Shaun J. Murphy, Sanghee Lee, Joshua C. Scharm, Stella Kim, Aya A. Amin, Tai-Hsien Wu, Wei-En Lu, Ai Ni, Ching-Chang Ko, Henry W. Fields, Toru Deguchi
What did the authors aim to do in this study?
The aim of this research project was to compare the amount of maxillary incisors and canine movement between Invisalign and fixed orthodontic appliances using artificial intelligence and identify any limitations of Invisalign.
How did the authors evaluate?
For this study, a sample of sixty patients were selected randomly [Invisalign (n = 30); Braces (n = 30)] and the Peer Assessment Rating (PAR) analysis was used to indicate the severity of the patients in both the groups. Pre-treatment and post-treatment digital models of the maxillary arch were acquired from iTero or 3-shape intraoral scanners. The models were coded to provide anonymity. Treatment models were then superimposed using Geomagic Design X software (3D Systems ©, Rock Hill, SC). Pre- and post-treatment models were superimposed utilizing palatal rugae points for the plane of reference. Digital color-mapping illustrated whether the scans were accurately superimposed. Blue and red color-mapping (calculated based on an in-house VTK program) also portrayed a difference in tooth position between the pre- and post-treatment digital models, validating movement of the tooth from before to after orthodontic treatment (Figure 1). After collecting accurate superimpositions of pre- and post-treatment models, individual teeth were segmented (Figure 2A) and specific landmarks were identified, respectively, by an artificial intelligence system, called Two-Stage Mesh Deep Learning (TS-MDL) (Figure 2B).

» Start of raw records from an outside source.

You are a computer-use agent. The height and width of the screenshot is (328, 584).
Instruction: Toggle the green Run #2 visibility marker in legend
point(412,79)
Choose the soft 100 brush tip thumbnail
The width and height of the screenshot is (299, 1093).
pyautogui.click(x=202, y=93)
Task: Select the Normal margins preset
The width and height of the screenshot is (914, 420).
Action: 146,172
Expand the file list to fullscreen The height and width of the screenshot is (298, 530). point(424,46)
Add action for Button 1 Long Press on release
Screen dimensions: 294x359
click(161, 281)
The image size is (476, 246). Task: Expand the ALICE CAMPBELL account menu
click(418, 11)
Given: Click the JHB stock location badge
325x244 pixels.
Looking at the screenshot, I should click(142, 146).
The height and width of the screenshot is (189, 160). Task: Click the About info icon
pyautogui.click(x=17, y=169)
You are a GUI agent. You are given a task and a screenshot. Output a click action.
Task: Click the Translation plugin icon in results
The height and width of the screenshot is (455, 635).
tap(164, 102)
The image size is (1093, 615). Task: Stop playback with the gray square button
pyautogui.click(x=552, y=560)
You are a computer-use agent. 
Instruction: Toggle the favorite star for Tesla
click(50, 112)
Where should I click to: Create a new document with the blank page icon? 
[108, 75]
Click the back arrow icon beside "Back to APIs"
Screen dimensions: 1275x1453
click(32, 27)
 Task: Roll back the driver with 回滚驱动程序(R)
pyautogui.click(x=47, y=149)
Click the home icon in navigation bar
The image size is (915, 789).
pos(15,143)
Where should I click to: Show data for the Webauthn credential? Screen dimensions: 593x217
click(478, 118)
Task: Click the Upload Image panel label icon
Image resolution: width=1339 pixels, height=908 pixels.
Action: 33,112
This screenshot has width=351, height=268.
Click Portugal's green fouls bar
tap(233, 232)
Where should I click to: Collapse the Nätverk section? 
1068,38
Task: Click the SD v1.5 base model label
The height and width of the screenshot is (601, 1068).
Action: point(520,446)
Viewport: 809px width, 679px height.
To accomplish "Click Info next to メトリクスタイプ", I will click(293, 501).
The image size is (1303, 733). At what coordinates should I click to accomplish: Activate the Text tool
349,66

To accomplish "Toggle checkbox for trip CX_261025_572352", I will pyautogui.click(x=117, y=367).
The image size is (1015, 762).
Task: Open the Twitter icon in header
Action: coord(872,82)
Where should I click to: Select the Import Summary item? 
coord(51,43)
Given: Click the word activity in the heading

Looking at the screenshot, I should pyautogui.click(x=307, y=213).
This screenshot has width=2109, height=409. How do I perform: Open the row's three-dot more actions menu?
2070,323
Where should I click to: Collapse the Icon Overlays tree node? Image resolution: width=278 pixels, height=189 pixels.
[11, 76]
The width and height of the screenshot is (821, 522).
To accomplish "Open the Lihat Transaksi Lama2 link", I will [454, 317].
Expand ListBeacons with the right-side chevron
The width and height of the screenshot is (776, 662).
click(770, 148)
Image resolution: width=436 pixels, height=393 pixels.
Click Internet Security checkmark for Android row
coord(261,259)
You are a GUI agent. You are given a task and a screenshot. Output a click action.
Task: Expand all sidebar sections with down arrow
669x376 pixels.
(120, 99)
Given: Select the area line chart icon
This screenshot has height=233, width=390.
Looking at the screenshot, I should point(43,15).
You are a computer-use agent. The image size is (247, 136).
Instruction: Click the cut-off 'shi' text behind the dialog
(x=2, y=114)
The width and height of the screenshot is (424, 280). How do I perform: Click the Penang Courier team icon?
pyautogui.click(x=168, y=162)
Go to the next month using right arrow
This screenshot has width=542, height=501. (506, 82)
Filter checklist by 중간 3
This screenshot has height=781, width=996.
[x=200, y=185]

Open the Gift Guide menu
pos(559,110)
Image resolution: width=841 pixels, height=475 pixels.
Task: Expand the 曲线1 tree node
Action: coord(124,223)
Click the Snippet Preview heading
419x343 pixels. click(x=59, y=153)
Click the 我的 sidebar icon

Tooth movement between pre- and post-treatment was calculated based on 6-degrees of freedom. This included: mesial-distal translation, buccal-lingual translation, extrusion/intrusion, tipping (or mesiodistal angulation), rotation, and crown torque. Incisor and canine movement in the six directions was then analyzed to a significance level of α=0.05.
Linear mixed effect model was used to compare the two treatment groups in both overall tooth movement.
What did the authors find?
Based on the post-treatment Peer Assessment Rating scores, quality of finished patients in both groups were similar. In maxillary incisors and canines, there was a significant difference in movement between Invisalign and conventional appliances for all 6 movement directions. The greatest differences were with rotation and tipping of the maxillary canine, along with incisor and canine torque. The smallest statistical differences were observed for incisors and canines were crown translational tooth movement in the mesiodistal and buccolingual directions.
What did the authors conclude?
In this study, differences in tooth movement were found between Invisalign and fixed orthodontic appliances, especially incisor and canine torque, rotation and mesiodistal tipping.
Invisalign is still an effective and appreciable treatment option for patients.
It is important to acknowledge that, tooth movements which may pose treatment challenges and recognize those cases which may be more successfully treated using fixed orthodontic appliances.
Shaun J. Murphy, Sanghee Lee, Joshua C. Scharm, Stella Kim, Aya A. Amin, Tai-Hsien Wu, Wei-En Lu, Ai Ni, Ching-Chang Ko, Henry W. Fields, Toru Deguchi, Comparison of maxillary anterior tooth movement between Invisalign and fixed appliances, American Journal of Orthodontics and Dentofacial Orthopedics, Volume 164, Issue 1, 2023, Pg 24-33.